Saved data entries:
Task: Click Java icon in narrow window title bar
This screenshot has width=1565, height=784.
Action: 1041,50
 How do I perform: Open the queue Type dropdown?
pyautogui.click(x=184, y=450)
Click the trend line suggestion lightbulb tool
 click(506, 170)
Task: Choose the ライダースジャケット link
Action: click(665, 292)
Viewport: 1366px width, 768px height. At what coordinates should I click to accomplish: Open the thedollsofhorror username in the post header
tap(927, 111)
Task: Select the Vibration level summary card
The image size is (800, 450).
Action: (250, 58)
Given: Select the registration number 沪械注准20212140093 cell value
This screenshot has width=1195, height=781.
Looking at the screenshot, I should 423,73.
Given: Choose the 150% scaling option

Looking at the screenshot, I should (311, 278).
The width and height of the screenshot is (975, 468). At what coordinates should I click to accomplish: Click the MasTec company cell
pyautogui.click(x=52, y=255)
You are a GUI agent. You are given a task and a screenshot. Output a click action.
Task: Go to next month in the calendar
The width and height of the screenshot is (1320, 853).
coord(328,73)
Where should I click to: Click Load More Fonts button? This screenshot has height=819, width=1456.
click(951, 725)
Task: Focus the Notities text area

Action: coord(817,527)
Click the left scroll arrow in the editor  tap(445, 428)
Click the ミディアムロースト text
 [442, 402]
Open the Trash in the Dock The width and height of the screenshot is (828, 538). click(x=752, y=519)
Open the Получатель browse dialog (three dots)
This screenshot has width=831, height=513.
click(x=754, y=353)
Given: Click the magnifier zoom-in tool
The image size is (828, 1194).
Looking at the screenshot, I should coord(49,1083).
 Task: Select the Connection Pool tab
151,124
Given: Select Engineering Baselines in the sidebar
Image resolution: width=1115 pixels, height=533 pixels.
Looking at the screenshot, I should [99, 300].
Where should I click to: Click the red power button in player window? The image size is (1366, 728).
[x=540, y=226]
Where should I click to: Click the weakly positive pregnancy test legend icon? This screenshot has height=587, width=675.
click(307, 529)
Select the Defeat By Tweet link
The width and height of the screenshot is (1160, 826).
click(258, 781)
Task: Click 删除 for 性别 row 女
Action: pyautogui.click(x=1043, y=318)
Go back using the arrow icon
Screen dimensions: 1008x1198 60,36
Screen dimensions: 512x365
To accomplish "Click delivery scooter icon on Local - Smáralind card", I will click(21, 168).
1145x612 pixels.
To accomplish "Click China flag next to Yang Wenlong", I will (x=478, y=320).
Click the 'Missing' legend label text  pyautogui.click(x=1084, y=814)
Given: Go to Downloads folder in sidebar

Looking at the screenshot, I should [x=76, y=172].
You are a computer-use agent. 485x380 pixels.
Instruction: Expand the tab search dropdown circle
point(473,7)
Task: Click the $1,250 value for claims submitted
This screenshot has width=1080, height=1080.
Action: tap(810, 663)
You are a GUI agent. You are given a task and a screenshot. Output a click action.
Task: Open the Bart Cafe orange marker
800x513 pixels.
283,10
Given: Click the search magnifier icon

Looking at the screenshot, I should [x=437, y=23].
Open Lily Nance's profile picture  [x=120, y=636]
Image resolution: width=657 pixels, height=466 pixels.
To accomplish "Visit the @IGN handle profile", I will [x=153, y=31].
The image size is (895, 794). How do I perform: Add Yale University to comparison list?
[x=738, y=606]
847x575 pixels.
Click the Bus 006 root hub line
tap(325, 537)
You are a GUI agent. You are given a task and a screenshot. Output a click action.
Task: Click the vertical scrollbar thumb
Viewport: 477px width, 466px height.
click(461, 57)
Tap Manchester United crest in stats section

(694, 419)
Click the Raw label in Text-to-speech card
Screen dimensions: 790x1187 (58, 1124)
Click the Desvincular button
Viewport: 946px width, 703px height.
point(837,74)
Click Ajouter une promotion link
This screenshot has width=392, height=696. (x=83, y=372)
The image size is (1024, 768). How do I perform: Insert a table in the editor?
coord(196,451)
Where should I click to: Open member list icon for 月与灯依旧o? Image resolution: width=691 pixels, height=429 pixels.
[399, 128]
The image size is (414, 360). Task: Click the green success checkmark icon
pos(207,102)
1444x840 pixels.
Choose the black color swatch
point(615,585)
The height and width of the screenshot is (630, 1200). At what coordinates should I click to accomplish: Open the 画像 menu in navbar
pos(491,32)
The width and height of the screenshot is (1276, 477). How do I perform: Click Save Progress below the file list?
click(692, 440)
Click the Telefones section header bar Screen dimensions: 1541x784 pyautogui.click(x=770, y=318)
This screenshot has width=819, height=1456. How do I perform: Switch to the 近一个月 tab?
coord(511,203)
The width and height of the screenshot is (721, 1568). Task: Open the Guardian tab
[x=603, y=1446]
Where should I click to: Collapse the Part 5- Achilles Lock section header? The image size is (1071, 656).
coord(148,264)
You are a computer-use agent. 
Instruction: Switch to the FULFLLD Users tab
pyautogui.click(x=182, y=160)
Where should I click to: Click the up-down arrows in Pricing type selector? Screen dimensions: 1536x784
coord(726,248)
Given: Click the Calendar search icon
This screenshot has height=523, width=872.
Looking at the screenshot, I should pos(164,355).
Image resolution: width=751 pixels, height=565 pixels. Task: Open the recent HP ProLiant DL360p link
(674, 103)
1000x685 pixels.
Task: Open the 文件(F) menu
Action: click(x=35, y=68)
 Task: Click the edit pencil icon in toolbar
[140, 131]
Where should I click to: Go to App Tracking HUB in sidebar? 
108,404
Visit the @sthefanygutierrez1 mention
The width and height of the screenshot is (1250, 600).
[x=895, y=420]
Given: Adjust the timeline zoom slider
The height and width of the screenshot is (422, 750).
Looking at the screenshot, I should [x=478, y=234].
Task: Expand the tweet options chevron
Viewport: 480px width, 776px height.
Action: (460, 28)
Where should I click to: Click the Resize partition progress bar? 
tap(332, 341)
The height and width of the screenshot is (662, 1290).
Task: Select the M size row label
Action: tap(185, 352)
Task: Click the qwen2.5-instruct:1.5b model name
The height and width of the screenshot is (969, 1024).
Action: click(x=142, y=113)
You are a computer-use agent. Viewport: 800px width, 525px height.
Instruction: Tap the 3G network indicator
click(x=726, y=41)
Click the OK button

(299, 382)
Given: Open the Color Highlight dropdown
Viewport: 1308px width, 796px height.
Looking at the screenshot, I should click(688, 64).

Your goal — Make a word-for-word copy of the records.

Output for this exercise —
Task: Click Java icon in narrow window title bar
This screenshot has width=1565, height=784.
Action: 1041,50
 How do I perform: Open the queue Type dropdown?
pyautogui.click(x=184, y=450)
Click the trend line suggestion lightbulb tool
 click(506, 170)
Task: Choose the ライダースジャケット link
Action: click(665, 292)
Viewport: 1366px width, 768px height. At what coordinates should I click to accomplish: Open the thedollsofhorror username in the post header
tap(927, 111)
Task: Select the Vibration level summary card
The image size is (800, 450).
Action: (250, 58)
Given: Select the registration number 沪械注准20212140093 cell value
This screenshot has width=1195, height=781.
Looking at the screenshot, I should 423,73.
Given: Choose the 150% scaling option

Looking at the screenshot, I should (311, 278).
The width and height of the screenshot is (975, 468). At what coordinates should I click to accomplish: Click the MasTec company cell
pyautogui.click(x=52, y=255)
You are a GUI agent. You are given a task and a screenshot. Output a click action.
Task: Go to next month in the calendar
The width and height of the screenshot is (1320, 853).
coord(328,73)
Where should I click to: Click Load More Fonts button? This screenshot has height=819, width=1456.
click(951, 725)
Task: Focus the Notities text area

Action: coord(817,527)
Click the left scroll arrow in the editor  tap(445, 428)
Click the ミディアムロースト text
 [442, 402]
Open the Trash in the Dock The width and height of the screenshot is (828, 538). click(x=752, y=519)
Open the Получатель browse dialog (three dots)
This screenshot has width=831, height=513.
click(x=754, y=353)
Given: Click the magnifier zoom-in tool
The image size is (828, 1194).
Looking at the screenshot, I should coord(49,1083).
 Task: Select the Connection Pool tab
151,124
Given: Select Engineering Baselines in the sidebar
Image resolution: width=1115 pixels, height=533 pixels.
Looking at the screenshot, I should [99, 300].
Where should I click to: Click the red power button in player window? The image size is (1366, 728).
[x=540, y=226]
Where should I click to: Click the weakly positive pregnancy test legend icon? This screenshot has height=587, width=675.
click(307, 529)
Select the Defeat By Tweet link
The width and height of the screenshot is (1160, 826).
click(258, 781)
Task: Click 删除 for 性别 row 女
Action: pyautogui.click(x=1043, y=318)
Go back using the arrow icon
Screen dimensions: 1008x1198 60,36
Screen dimensions: 512x365
To accomplish "Click delivery scooter icon on Local - Smáralind card", I will click(21, 168).
1145x612 pixels.
To accomplish "Click China flag next to Yang Wenlong", I will (x=478, y=320).
Click the 'Missing' legend label text  pyautogui.click(x=1084, y=814)
Given: Go to Downloads folder in sidebar

Looking at the screenshot, I should [x=76, y=172].
You are a computer-use agent. 485x380 pixels.
Instruction: Expand the tab search dropdown circle
point(473,7)
Task: Click the $1,250 value for claims submitted
This screenshot has width=1080, height=1080.
Action: tap(810, 663)
You are a GUI agent. You are given a task and a screenshot. Output a click action.
Task: Open the Bart Cafe orange marker
800x513 pixels.
283,10
Given: Click the search magnifier icon

Looking at the screenshot, I should [x=437, y=23].
Open Lily Nance's profile picture  [x=120, y=636]
Image resolution: width=657 pixels, height=466 pixels.
To accomplish "Visit the @IGN handle profile", I will [x=153, y=31].
The image size is (895, 794). How do I perform: Add Yale University to comparison list?
[x=738, y=606]
847x575 pixels.
Click the Bus 006 root hub line
tap(325, 537)
You are a GUI agent. You are given a task and a screenshot. Output a click action.
Task: Click the vertical scrollbar thumb
Viewport: 477px width, 466px height.
click(461, 57)
Tap Manchester United crest in stats section

(694, 419)
Click the Raw label in Text-to-speech card
Screen dimensions: 790x1187 (58, 1124)
Click the Desvincular button
Viewport: 946px width, 703px height.
point(837,74)
Click Ajouter une promotion link
This screenshot has width=392, height=696. (x=83, y=372)
The image size is (1024, 768). How do I perform: Insert a table in the editor?
coord(196,451)
Where should I click to: Open member list icon for 月与灯依旧o? Image resolution: width=691 pixels, height=429 pixels.
[399, 128]
The image size is (414, 360). Task: Click the green success checkmark icon
pos(207,102)
1444x840 pixels.
Choose the black color swatch
point(615,585)
The height and width of the screenshot is (630, 1200). At what coordinates should I click to accomplish: Open the 画像 menu in navbar
pos(491,32)
The width and height of the screenshot is (1276, 477). How do I perform: Click Save Progress below the file list?
click(692, 440)
Click the Telefones section header bar Screen dimensions: 1541x784 pyautogui.click(x=770, y=318)
This screenshot has width=819, height=1456. How do I perform: Switch to the 近一个月 tab?
coord(511,203)
The width and height of the screenshot is (721, 1568). Task: Open the Guardian tab
[x=603, y=1446]
Where should I click to: Collapse the Part 5- Achilles Lock section header? The image size is (1071, 656).
coord(148,264)
You are a computer-use agent. 
Instruction: Switch to the FULFLLD Users tab
pyautogui.click(x=182, y=160)
Where should I click to: Click the up-down arrows in Pricing type selector? Screen dimensions: 1536x784
coord(726,248)
Given: Click the Calendar search icon
This screenshot has height=523, width=872.
Looking at the screenshot, I should pos(164,355).
Image resolution: width=751 pixels, height=565 pixels. Task: Open the recent HP ProLiant DL360p link
(674, 103)
1000x685 pixels.
Task: Open the 文件(F) menu
Action: click(x=35, y=68)
 Task: Click the edit pencil icon in toolbar
[140, 131]
Where should I click to: Go to App Tracking HUB in sidebar? 
108,404
Visit the @sthefanygutierrez1 mention
The width and height of the screenshot is (1250, 600).
[x=895, y=420]
Given: Adjust the timeline zoom slider
The height and width of the screenshot is (422, 750).
Looking at the screenshot, I should [x=478, y=234].
Task: Expand the tweet options chevron
Viewport: 480px width, 776px height.
Action: (460, 28)
Where should I click to: Click the Resize partition progress bar? 
tap(332, 341)
The height and width of the screenshot is (662, 1290).
Task: Select the M size row label
Action: tap(185, 352)
Task: Click the qwen2.5-instruct:1.5b model name
The height and width of the screenshot is (969, 1024).
Action: click(x=142, y=113)
You are a computer-use agent. Viewport: 800px width, 525px height.
Instruction: Tap the 3G network indicator
click(x=726, y=41)
Click the OK button

(299, 382)
Given: Open the Color Highlight dropdown
Viewport: 1308px width, 796px height.
Looking at the screenshot, I should click(688, 64).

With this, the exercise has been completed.